20 clear definitions to understand the vocabulary of web, design, SEO, GEO and digital marketing.
GEO (Generative Engine Optimization) refers to all the techniques aimed at getting your site cited as a source by generative AI engines (ChatGPT, Perplexity, Google AI Overviews, Claude, Gemini). Unlike traditional SEO which aims to rank on Google, GEO aims to be extracted and cited in AI-generated answers.
SEO (Search Engine Optimization) encompasses all the techniques that improve a website's position in the organic results of Google and other search engines. It relies on three pillars: technical, content, and popularity (backlinks).
SEA (Search Engine Advertising) refers to paid advertising on search engines, mainly through Google Ads. You pay to appear at the top of results for targeted keywords. SEA complements SEO: fast but costly, whereas SEO is slow but lasting.
A landing page is a web page designed for a single specific action: converting a visitor into a lead or customer. Unlike a homepage that presents the whole business, a landing page focuses on a single offer, with one message and one call-to-action.
Copywriting is the art of writing text that sells. Unlike traditional web writing which informs, copywriting aims to persuade and drive action. It relies on proven frameworks (AIDA, PAS, FAB) and on a deep understanding of the target audience's needs and objections.
UX (User Experience) refers to the overall experience a user has when interacting with a site or application. It covers usefulness, ease of use, accessibility, performance and emotional satisfaction. Good UX reduces friction and increases conversions.
UI (User Interface) refers to the visible and interactive part of a digital product: colors, typography, buttons, icons, spacing. UI is the visual and aesthetic aspect that serves UX. Good UI is consistent, readable, hierarchical and aligned with the brand identity.
The conversion rate is the percentage of visitors who complete the desired action on your site (purchase, signup, contact). It's calculated by dividing the number of conversions by the total number of visitors. A good conversion rate varies by industry, typically between 2% and 5% for a B2B site.
The funnel (or conversion funnel) represents a visitor's journey from their first visit to the final conversion. It typically consists of 4 stages: awareness, interest, decision, action. Optimizing each stage of the funnel increases overall conversion rate.
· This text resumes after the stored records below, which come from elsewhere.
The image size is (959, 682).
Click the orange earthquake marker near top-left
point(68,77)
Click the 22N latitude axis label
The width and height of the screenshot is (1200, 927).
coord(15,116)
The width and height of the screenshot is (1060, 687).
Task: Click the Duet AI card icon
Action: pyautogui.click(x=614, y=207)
A CTA (Call to Action) is a visual element (button, link, banner) that prompts the user to take a specific action: buy, sign up, download, book a meeting. A good CTA is visible, clear, action-oriented and placed at a strategic moment in the user journey.
The bounce rate is the percentage of visitors who leave a site after viewing only one page, without any interaction. A high rate may indicate issues with relevance, speed or user experience. It's generally considered high above 70%.
Core Web Vitals are three metrics defined by Google to measure the quality of a web page's user experience: LCP (loading), INP (responsiveness) and CLS (visual stability). They've been an official SEO ranking factor since 2021.
An A/B test compares two versions of a page or element (A and B) to determine which performs better on a defined metric (click rate, conversion, engagement). Traffic is split randomly between the two versions, and results are analyzed statistically.
A CRM (Customer Relationship Management) is a software that centralizes the management of relationships with prospects and customers: contact history, sales pipeline, marketing automation. The most common CRMs are HubSpot, Salesforce and Pipedrive.
A CMS (Content Management System) is a tool that allows you to create and manage the content of a website without coding. The best-known CMS are WordPress, Webflow, Framer and Shopify. Each CMS has its strengths: WordPress for flexibility, Webflow for design, Shopify for e-commerce.
Schema.org is a standardized vocabulary of semantic tags that helps search engines and AIs understand the content of a page: article, product, price, review, business, event. This structured data is essential for SEO and GEO as it makes information extraction easier.
The meta description is the short text (150-160 characters) that appears below a page's title in Google search results. While it doesn't directly influence ranking, it plays a crucial role in click-through rate (CTR) by making the user want to click.
A sitemap is an XML file that lists all important pages of a website to help search engines discover and index them. It typically contains the URL, last modification date, update frequency and priority of each page.
The hreflang tag tells Google in which languages and regions a page is available. It ensures that the right version of a multilingual site is shown to users based on their language and location. A bad hreflang implementation can lead to duplicate content issues.
A backlink is a link pointing from another website to yours. Backlinks are one of the most important ranking factors in SEO: they're seen by Google as votes of trust. Quality (authority of the source site, thematic relevance) matters more than quantity.